> **INSTRUCTIONS FOR THE TASK**: Only lines holding the word "HOBBY" should be copied from the material.

> **EXERCISE DATA**:
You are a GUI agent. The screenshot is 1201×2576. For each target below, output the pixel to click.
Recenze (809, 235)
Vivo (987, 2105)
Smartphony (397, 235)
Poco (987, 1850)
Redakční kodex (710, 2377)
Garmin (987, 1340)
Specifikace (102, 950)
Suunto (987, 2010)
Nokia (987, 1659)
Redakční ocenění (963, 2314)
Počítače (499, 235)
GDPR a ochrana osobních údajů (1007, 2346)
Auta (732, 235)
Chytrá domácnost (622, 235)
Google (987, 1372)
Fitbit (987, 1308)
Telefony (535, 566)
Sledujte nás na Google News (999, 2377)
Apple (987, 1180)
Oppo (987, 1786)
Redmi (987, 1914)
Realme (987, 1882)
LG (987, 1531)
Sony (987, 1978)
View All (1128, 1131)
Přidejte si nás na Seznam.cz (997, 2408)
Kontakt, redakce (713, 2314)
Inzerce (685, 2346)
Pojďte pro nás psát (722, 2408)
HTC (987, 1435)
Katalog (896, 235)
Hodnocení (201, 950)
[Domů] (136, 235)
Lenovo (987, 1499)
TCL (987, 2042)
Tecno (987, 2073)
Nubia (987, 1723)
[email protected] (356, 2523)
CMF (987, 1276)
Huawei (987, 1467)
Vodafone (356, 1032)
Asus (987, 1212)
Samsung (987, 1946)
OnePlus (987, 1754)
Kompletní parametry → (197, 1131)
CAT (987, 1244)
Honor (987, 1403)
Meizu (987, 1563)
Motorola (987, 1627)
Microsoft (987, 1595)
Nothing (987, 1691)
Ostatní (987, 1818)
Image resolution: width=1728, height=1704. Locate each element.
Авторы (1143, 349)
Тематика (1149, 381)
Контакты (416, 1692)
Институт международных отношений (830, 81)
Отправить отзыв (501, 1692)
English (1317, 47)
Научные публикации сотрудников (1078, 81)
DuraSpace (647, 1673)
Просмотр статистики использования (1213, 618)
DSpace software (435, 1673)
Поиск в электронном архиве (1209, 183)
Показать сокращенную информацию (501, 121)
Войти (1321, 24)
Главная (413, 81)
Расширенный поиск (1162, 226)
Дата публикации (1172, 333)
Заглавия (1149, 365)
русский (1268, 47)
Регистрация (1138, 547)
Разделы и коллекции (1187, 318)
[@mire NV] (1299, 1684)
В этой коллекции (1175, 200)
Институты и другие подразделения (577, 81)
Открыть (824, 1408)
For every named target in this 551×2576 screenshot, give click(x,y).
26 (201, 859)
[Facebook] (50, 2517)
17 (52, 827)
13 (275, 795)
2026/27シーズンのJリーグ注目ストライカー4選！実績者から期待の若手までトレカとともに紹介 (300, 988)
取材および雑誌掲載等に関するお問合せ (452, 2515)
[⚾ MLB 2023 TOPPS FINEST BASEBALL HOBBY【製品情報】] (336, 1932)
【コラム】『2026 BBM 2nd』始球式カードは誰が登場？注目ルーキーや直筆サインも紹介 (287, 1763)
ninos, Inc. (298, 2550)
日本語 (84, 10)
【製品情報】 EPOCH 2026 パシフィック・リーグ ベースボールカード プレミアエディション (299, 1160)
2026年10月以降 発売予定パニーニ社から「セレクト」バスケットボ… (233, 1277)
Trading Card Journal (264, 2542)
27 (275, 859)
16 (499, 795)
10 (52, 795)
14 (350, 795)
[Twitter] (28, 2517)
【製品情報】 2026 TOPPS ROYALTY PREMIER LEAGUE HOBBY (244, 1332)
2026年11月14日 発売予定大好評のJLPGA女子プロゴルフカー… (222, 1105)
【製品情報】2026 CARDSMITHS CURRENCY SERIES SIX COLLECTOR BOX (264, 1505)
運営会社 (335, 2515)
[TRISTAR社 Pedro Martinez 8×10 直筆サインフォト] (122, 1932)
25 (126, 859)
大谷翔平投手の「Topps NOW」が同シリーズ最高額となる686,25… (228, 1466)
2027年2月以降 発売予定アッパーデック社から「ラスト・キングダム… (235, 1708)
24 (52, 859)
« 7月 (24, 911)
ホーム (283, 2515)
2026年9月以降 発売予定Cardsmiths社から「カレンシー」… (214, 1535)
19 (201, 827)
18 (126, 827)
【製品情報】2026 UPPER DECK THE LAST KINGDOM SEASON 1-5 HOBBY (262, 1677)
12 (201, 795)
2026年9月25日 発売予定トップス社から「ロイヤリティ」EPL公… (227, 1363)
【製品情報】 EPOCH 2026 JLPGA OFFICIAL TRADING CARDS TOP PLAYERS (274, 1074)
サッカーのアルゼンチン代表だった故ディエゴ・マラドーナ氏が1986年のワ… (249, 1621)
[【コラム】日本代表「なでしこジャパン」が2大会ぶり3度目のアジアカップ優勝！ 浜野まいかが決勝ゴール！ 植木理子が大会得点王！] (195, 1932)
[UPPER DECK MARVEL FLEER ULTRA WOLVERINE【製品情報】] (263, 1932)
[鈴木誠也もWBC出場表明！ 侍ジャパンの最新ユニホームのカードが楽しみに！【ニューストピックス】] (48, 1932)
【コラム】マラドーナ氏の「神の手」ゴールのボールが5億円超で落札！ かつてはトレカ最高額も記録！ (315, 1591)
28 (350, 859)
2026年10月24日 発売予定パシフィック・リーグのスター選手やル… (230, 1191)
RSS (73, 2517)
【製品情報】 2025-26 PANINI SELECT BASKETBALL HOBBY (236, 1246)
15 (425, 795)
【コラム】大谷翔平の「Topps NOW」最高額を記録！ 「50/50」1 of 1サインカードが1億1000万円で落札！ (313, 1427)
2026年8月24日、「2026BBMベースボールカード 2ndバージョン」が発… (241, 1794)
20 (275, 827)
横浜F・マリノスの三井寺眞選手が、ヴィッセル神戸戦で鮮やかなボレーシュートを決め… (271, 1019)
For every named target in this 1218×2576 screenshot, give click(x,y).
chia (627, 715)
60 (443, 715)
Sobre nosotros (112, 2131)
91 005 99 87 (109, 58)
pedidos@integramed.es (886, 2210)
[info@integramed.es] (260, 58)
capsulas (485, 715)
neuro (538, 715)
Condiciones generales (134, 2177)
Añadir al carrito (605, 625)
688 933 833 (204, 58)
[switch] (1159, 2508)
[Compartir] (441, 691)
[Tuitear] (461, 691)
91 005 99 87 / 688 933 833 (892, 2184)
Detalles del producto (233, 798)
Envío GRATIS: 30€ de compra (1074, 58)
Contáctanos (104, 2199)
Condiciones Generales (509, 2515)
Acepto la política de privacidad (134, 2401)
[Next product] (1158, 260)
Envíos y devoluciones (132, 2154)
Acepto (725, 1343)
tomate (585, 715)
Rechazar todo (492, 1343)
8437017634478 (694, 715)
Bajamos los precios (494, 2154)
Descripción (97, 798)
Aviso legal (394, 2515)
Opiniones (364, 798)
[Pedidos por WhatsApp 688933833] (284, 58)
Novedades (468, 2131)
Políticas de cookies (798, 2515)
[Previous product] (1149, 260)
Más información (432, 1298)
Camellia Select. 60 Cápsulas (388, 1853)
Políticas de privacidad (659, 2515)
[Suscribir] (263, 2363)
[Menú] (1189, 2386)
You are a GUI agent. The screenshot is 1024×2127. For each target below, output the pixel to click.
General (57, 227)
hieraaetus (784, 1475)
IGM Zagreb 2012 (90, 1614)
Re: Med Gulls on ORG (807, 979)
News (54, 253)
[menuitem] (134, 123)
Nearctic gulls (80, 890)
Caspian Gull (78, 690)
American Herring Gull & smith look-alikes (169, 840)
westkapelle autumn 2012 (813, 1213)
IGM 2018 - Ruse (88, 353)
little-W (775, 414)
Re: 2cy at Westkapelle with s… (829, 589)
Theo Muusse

> **PROBLEM SOLUTION**:
[⚾ MLB 2023 TOPPS FINEST BASEBALL HOBBY【製品情報】] (336, 1932)
【製品情報】 2026 TOPPS ROYALTY PREMIER LEAGUE HOBBY (244, 1332)
【製品情報】2026 UPPER DECK THE LAST KINGDOM SEASON 1-5 HOBBY (262, 1677)
【製品情報】 2025-26 PANINI SELECT BASKETBALL HOBBY (236, 1246)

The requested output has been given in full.